Figure 3. Root-mean-square fluctuation (RMSF) analysis. The RMSF values for GCase Wild Type (WT), Mutant 1 (Mut1), and Mutant 2 (Mut2) are presented, illustrating the backbone fluctuations within each variant over the simulation period. RMSF serves as a metric to assess the degree of movement of individual atoms, indicating regions of stability and flexibility within the protein structure. Higher RMSF values suggest greater structural flexibility, while lower values reflect less structural flexibility.

Overall, our results indicate that the mutants exhibited a stable radius of gyration throughout the simulation, providing strong evidence that the predicted and simulated structures closely resemble their potential real structures. The RMSD values of the three proteins were comparable, allowing us to conclude that the apo-state of GCase and its mutants shows good conformational stability. Minor variations observed are due to statistical fluctuations, which did not exceed 3 Å, further supporting the proteins' stable conformational behavior.

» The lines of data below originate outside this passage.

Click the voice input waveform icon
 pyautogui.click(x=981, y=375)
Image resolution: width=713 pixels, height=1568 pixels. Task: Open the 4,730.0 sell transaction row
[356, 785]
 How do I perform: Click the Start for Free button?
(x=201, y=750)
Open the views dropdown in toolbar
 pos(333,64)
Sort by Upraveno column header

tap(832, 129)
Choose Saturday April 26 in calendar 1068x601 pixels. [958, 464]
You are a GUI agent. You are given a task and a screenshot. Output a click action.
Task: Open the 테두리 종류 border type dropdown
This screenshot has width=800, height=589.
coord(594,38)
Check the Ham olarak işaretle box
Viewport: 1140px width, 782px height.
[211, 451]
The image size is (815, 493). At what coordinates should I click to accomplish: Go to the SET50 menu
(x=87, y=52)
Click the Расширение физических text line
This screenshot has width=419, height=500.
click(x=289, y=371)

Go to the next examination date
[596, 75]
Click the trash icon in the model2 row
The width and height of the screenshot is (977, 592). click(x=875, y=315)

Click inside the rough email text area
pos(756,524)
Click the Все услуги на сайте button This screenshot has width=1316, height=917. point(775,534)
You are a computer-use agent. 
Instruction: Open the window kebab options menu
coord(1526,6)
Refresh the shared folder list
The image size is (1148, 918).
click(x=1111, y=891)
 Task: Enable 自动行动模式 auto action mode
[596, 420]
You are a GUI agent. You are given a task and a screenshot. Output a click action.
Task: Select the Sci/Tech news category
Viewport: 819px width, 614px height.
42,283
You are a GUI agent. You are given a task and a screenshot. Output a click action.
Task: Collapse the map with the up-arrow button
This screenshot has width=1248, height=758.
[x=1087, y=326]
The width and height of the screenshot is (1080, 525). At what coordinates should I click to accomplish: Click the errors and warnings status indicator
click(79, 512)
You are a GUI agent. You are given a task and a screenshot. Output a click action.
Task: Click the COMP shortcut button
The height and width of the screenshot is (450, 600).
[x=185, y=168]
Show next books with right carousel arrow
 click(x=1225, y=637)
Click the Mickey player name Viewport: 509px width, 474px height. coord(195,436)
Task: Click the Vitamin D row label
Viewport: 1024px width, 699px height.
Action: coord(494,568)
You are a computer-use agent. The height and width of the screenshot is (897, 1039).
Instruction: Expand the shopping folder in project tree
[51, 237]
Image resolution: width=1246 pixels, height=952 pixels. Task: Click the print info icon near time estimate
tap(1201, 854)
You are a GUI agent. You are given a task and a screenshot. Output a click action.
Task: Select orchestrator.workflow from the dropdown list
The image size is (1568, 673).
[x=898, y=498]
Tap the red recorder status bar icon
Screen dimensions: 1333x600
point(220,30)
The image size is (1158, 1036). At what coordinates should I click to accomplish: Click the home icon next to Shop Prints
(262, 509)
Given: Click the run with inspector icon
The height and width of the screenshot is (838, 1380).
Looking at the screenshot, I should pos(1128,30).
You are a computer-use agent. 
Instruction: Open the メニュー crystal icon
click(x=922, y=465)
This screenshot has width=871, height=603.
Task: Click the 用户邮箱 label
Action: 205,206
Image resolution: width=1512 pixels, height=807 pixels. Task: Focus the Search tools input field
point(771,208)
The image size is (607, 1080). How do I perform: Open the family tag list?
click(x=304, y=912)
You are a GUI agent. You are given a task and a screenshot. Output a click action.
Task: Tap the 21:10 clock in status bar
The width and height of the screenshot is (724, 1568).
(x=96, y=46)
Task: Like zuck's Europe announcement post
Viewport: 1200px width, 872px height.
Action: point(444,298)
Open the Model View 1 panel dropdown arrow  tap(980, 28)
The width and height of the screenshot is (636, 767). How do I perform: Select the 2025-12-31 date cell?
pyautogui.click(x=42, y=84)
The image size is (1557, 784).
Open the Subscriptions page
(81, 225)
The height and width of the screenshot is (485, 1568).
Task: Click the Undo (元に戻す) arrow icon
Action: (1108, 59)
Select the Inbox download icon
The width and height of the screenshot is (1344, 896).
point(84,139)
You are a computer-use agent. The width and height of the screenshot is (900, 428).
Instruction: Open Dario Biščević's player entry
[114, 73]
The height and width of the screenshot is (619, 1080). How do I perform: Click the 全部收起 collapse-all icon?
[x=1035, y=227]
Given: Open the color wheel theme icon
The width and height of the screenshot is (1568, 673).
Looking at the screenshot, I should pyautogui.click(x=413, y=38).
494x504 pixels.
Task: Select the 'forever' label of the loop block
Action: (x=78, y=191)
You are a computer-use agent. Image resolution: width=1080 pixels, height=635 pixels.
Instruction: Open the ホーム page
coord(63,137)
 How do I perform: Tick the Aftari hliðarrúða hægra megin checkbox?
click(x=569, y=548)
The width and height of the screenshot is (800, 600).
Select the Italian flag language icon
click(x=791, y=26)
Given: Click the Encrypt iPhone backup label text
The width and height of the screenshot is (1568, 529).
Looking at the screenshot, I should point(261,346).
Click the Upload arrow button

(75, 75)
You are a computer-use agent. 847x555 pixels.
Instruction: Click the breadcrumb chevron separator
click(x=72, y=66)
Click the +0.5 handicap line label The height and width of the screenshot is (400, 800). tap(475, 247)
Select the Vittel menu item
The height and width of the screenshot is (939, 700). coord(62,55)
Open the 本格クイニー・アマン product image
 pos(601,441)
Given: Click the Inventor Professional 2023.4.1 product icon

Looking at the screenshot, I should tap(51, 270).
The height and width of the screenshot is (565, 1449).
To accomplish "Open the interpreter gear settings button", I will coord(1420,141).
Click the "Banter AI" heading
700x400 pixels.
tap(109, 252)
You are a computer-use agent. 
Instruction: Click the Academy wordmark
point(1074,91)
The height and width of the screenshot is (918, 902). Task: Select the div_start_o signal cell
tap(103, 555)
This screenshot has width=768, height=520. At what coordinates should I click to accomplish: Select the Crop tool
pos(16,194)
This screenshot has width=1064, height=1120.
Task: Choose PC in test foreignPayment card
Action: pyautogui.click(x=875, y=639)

In addition to demonstrating good stability, it also was observed that the average fluctuations of the residues were preserved regardless of the mutations. This suggests that the protein may retain its functionality even in the presence of these alterations. The movies show the conformational changes of GCaseWT and its mutants N19E and N19D. However, it is essential to conduct further experiments to validate these results. Performing experimental studies will confirm whether the enzyme and its mutants exhibit efficient binding affinity, supporting the hypothesis that the protein's functionality is not compromised by these mutations. This investigation is key for understanding the functional implications of the mutations and their potential impact on biotechnological and therapeutic applications.

REFERENCES

[1] Schaffer LV, Ideker T. Mapping the multiscale structure of biological systems. Cell Syst. 2021 Jun 16;12(6):622-635. doi: 10.1016/j.cels.2021.05.012. PMID: 34139169; PMCID: PMC8245186.

[2] Sinha S, Tam B, Wang SM. Applications of Molecular Dynamics Simulation in Protein Study. Membranes (Basel). 2022 Aug 29;12(9):844. doi: 10.3390/membranes12090844. PMID: 36135863; PMCID: PMC9505860.